-- start TEXT EXCERPT --

A large contingent of riders will not only be heartening to Sylvia's family, who have worked tirelessly through their grief to ensure that her memory will have a legacy here;  but will send an important message to decision-makers and the public about the strong future of cycling advocacy in Cleveland. 

OCBC's senior trustee, Kevin Senich, makes an excellent case for showing up, and for urging your cycling friends to do so too, in his letter below. I hope you will please pass it on.

I look forward to seeing you at Edgewater Beach at noon this Saturday.

Jim Sheehan,
OCBC director

Why I will ride for Sylvia

            On this September 15th I will join a group of bicyclists of undetermined size yet immeasurable faith on a Ride of Silence, to dedicate a plaque and consecrate a corner of Cleveland to the memory of Sylvia Bingham.  I will cancel plans to attend an out-of-town college football game; inflate my tires and safety-check my “city bike,” and embark on the most important ride in my memory.   
 
Why will I do this?   The simple answer is that Sylvia’s death three years ago was a human tragedy of outrageous proportion that should be remembered.   The more complex answer is that I will ride because of what Sylvia means to me; and because I must.
 
            Sylvia is every cyclist who has ever been heedlessly endangered or harassed by a motorist on a public thoroughfare; every cyclist who was ever told, in one way or another, that they do not belong on the road.  She embraced an idea I have long accepted as gospel and espoused to all who will listen: that cycling is a clean, healthy, economical – and sensible – alternative to motorized travel.   On that fatal morning she could have been in a bus or a car.  But, she was on a bike.  She was on a bike because she thought it was “good” to be on a bike. She was also on a bike because, in a sense, I – and all of us who ride – told her we thought it was so.

-- end TEXT EXCERPT --

*REQUIREMENTS*
a – In the text about Sylvia Bingham's memorial ride, which words describe cycling as an alternative to motorized travel? List them all.
b – Answer these about the text about Sylvia Bingham's memorial ride, one per line:
(i) Where and at what time does the director look forward to seeing readers?
(ii) Who is OCBC's senior trustee?
(iii) How long ago did Sylvia die?
c – From the text about Sylvia Bingham's memorial ride, return the passage that begins at the words "On this September" and stops after "because I must.".

-- start RAW DATA --

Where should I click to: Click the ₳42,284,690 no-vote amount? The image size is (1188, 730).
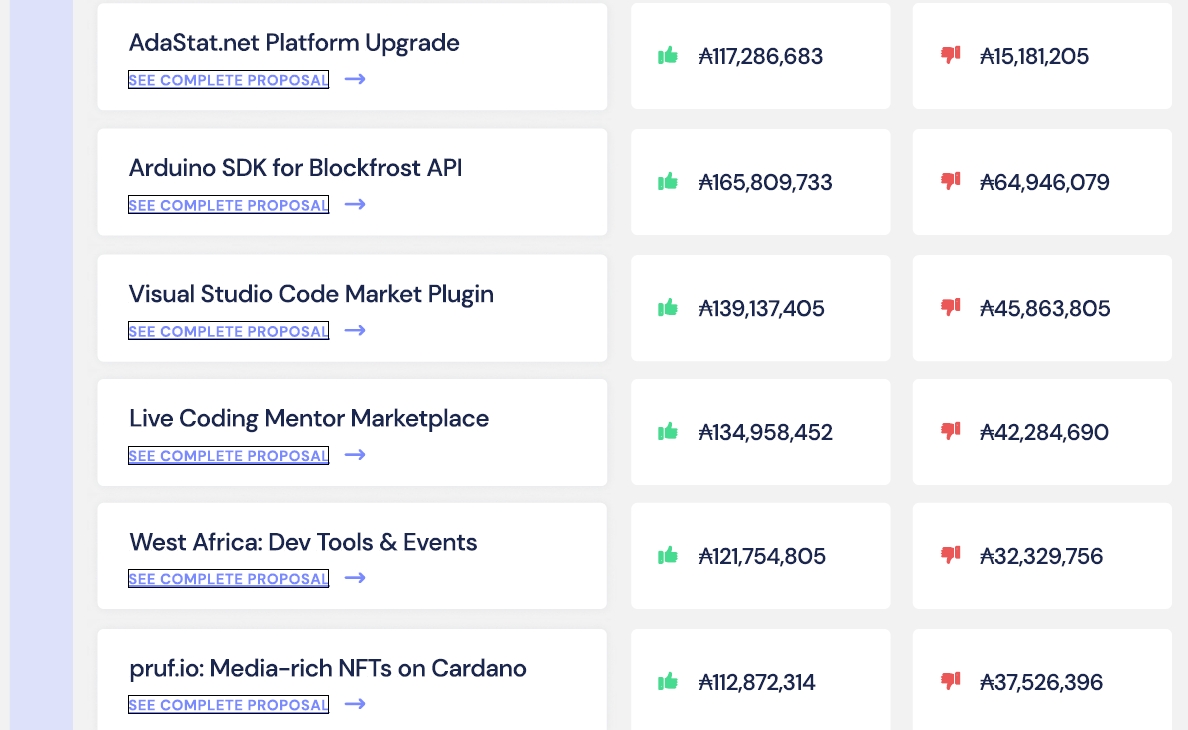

-- end RAW DATA --

*PER-TASK OUTPUTS*
a – clean, healthy, economical, sensible

b –
(i) At Edgewater Beach at noon this Saturday
(ii) Kevin Senich
(iii) Three years ago

c –
On this September 15th I will join a group of bicyclists of undetermined size yet immeasurable faith on a Ride of Silence, to dedicate a plaque and consecrate a corner of Cleveland to the memory of Sylvia Bingham.  I will cancel plans to attend an out-of-town college football game; inflate my tires and safety-check my “city bike,” and embark on the most important ride in my memory.   
 
Why will I do this?   The simple answer is that Sylvia’s death three years ago was a human tragedy of outrageous proportion that should be remembered.   The more complex answer is that I will ride because of what Sylvia means to me; and because I must.